Bajo el impulso de los obispos reformadores Bernal de Luco y Portocarrero, González de Castillo, Juan de Echalar y Pedro de Lepe y con la colaboración de frailes franciscanos, trinitarios, dominicos y mercedarios se inicia en La Rioja un movimiento religioso de austeridad moral y de especial devoción a Jesucristo, a la Virgen y a los Santos que cala en el pueblo y que explica la proliferación por todos los rincones de La Rioja y en particular en Logroño de la arquitectura religiosa y civil con la construcción de casas palaciegas, ayuntamientos, calles porticadas, puentes, iglesias, conventos, cruceros etc. con torres, fachadas, pórticos, retablos en estilos que van desde el gótico tardío con influencias burgalesas y flamencas hasta el neoclásico renacentista o el ‘romanismo’ (imitación de Miguel Angel) para terminar en el clasicismo barroco imperante en los S. 17 y 18.

Ante tanta demanda de obras de arte surgieron los talleres de imaginería y bordados, creándose una tupida red en los centros de mayor influencia de esa época: Logroño (Santa María de Palacio), Calahorra, Santo Domingo, Nájera, Briones, Haro y otros más, todo ellos con fuertes conexiones e influencias con Cabredo y Viana con los Bazcardo y Jiménez como maestros.

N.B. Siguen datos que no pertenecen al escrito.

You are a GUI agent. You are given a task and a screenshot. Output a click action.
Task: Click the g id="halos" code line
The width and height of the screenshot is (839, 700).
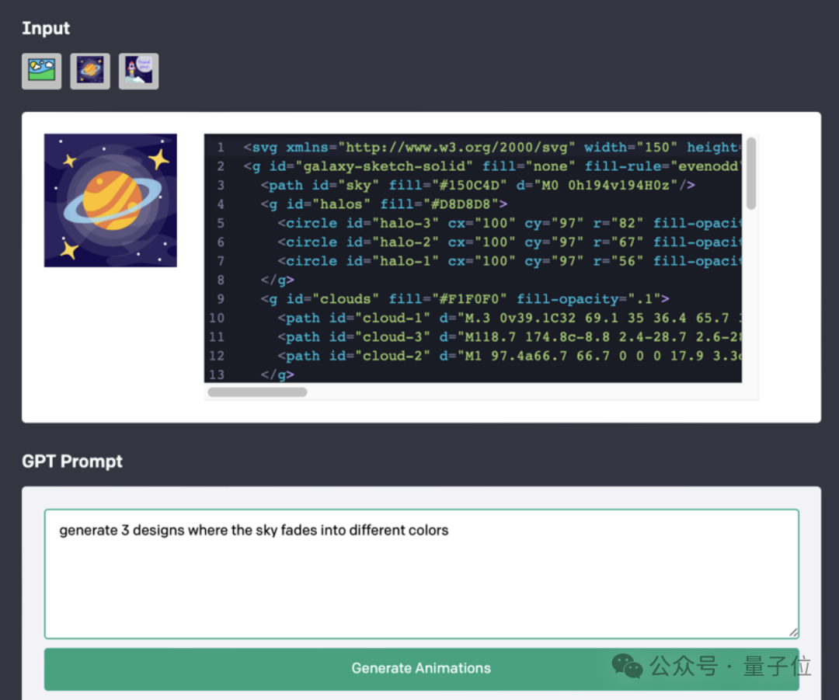click(384, 204)
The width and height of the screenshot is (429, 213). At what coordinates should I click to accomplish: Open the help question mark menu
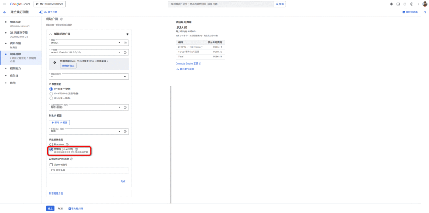(411, 4)
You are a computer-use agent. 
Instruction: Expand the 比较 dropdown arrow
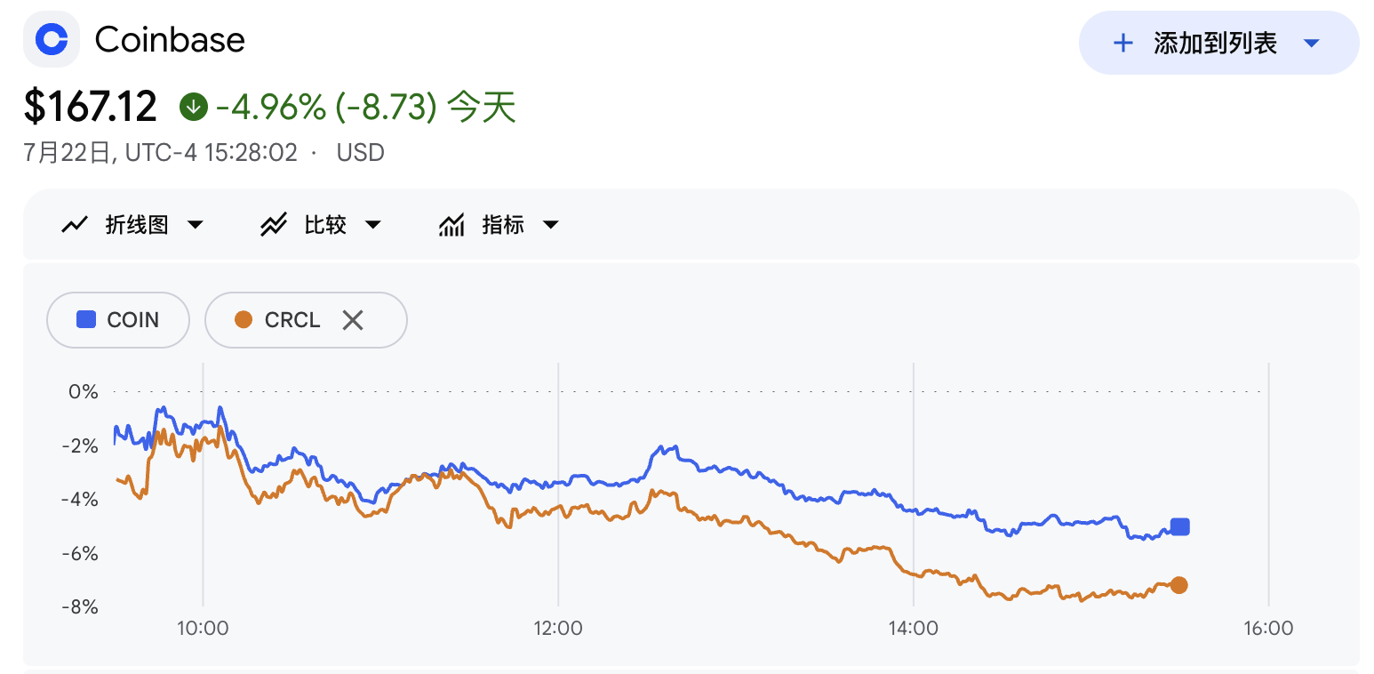click(x=373, y=225)
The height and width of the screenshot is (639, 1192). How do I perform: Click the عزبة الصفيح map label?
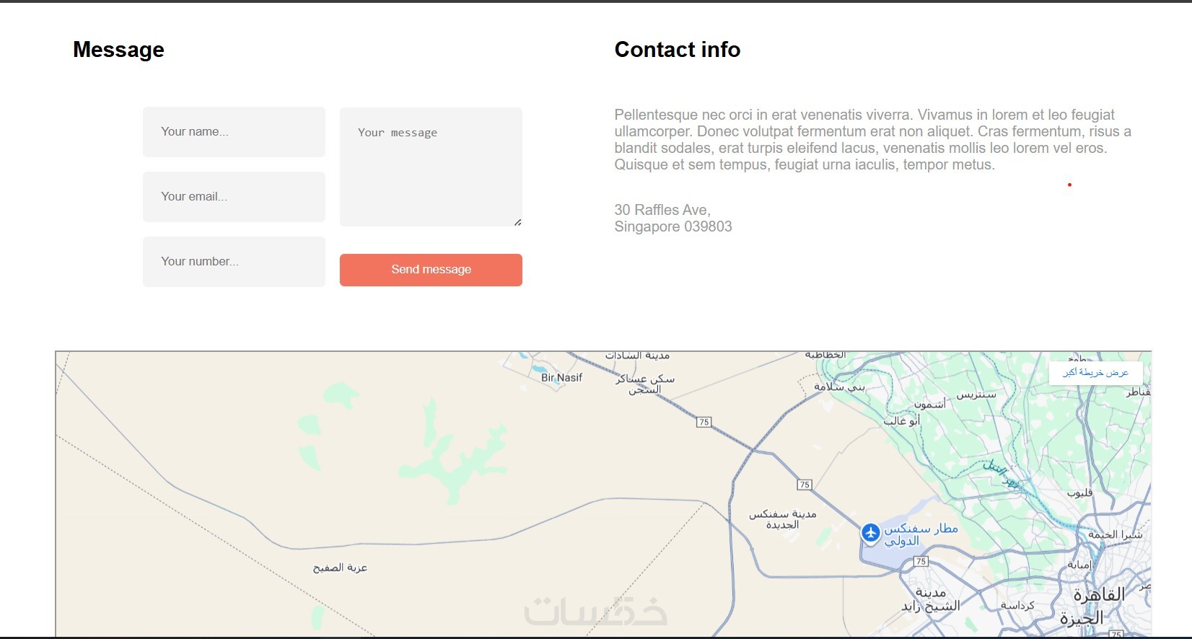click(x=340, y=568)
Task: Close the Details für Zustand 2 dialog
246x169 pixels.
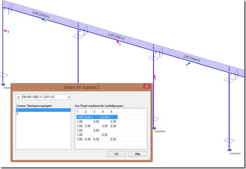Action: click(147, 86)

Toda una pléyade de artistas pintores, escultores, orfebres, arquitectos y canteros (muchos de ellos anónimos) dejaron sus huellas imborrables en las obras de sillería (Guillén de Holanda en los coros de Santo Domingo y Calahorra) y retablos de numerosas iglesias. En un principio, venían del extranjero (Holanda, Francia, Italia) o de otras regiones (Toledo, Burgos, Zaragoza, Vasconia) atraídos por los contratos de obra y por bonanza económica de la región y algunos se establecieron definitivamente en La Rioja.

Destacan como escultores los hermanos Guyot y Juan de Beogrant así como Arnao de Bruselas, Juan de Lorena o los ‘aragonesistas’ Damián Forment y su sobrino Bernalt que trabajaron conjuntamente o por separado en las Iglesias de Palacio o La Redonda en Logroño, pero también en Santo Domingo, Laguardia, San Vicente, Briones, Zaragoza y muchos otros lugares, dejando su estilo y ‘escuela’ en los talleres por donde pasaban.